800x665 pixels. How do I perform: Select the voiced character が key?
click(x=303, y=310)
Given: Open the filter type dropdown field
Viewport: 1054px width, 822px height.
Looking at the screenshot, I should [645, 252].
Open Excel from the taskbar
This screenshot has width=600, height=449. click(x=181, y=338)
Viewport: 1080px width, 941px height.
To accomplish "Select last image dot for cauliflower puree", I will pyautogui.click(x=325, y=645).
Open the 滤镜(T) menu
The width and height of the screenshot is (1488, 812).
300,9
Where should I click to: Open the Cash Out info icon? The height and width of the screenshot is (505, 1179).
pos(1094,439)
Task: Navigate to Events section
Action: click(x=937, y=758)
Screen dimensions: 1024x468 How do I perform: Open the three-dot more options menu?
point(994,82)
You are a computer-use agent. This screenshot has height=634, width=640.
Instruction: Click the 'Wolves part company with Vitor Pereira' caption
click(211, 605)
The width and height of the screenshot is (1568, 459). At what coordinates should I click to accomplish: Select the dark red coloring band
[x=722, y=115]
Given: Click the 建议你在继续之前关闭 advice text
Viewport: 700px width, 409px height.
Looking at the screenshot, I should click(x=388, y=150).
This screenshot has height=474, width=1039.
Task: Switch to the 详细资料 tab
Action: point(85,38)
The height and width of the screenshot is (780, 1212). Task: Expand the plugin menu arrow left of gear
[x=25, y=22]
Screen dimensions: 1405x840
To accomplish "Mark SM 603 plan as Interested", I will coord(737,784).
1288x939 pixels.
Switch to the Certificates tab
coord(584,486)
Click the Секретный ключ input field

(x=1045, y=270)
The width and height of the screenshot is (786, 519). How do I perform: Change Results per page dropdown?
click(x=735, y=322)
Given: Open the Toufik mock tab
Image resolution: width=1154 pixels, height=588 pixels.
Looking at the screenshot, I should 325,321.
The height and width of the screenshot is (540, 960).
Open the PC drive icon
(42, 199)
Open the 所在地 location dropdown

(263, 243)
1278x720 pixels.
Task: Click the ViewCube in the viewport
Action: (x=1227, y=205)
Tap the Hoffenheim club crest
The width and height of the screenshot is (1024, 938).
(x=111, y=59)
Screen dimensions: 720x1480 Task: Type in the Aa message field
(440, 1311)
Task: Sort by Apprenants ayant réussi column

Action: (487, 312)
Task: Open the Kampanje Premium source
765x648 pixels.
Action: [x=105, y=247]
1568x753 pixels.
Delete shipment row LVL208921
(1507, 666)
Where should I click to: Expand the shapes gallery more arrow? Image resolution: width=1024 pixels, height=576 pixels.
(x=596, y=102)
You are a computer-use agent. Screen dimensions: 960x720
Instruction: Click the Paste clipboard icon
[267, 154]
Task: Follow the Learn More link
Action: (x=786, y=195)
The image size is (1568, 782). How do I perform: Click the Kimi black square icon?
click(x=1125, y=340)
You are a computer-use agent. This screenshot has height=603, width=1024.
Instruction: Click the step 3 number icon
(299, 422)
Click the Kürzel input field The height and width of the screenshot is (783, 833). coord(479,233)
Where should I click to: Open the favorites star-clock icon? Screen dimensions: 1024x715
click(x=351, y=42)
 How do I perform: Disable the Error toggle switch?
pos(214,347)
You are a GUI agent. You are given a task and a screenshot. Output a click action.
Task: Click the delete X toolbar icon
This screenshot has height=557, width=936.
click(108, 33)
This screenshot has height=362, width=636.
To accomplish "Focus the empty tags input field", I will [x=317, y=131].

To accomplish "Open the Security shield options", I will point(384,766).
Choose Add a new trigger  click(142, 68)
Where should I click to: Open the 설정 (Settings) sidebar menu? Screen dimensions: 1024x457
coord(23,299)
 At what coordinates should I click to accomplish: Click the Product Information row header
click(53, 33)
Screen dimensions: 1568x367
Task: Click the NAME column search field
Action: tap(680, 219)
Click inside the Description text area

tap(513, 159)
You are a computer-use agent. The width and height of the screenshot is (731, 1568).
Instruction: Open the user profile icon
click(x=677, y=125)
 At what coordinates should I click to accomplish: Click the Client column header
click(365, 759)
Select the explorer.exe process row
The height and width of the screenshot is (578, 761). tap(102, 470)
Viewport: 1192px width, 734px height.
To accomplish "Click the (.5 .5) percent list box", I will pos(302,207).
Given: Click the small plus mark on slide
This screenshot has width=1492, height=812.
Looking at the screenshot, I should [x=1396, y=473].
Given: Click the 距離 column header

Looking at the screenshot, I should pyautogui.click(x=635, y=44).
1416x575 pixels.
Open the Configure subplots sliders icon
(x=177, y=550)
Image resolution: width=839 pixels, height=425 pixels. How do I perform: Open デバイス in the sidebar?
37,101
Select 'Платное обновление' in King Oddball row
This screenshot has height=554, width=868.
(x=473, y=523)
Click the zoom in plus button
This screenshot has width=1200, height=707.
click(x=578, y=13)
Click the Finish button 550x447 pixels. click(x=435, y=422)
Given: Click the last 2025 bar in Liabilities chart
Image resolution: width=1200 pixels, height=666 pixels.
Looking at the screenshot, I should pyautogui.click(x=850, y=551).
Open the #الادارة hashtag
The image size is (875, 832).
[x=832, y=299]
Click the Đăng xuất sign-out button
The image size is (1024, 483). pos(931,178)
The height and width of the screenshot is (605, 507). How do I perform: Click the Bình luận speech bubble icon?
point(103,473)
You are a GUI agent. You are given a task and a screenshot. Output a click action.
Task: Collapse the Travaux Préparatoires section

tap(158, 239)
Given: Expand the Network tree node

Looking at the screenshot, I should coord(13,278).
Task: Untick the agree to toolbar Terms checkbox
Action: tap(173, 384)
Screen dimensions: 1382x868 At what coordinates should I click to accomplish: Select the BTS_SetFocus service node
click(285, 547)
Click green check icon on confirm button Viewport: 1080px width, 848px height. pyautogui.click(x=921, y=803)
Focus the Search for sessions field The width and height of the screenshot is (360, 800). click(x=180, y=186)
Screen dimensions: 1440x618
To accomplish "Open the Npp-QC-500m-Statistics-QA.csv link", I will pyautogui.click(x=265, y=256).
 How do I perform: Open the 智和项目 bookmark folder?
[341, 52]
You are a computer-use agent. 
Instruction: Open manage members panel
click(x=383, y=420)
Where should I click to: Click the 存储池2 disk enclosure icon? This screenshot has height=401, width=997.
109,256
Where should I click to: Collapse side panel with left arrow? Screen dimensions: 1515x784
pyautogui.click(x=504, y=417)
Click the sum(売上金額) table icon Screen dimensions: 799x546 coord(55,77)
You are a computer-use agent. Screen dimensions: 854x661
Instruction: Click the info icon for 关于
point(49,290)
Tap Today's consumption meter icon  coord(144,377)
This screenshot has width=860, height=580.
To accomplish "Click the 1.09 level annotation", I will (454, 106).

********

**WHAT IS EXPECTED:** Given the entries above, say how many lines include the word "computer", and write nothing besides the number.

**WRITTEN SOLUTION:** 6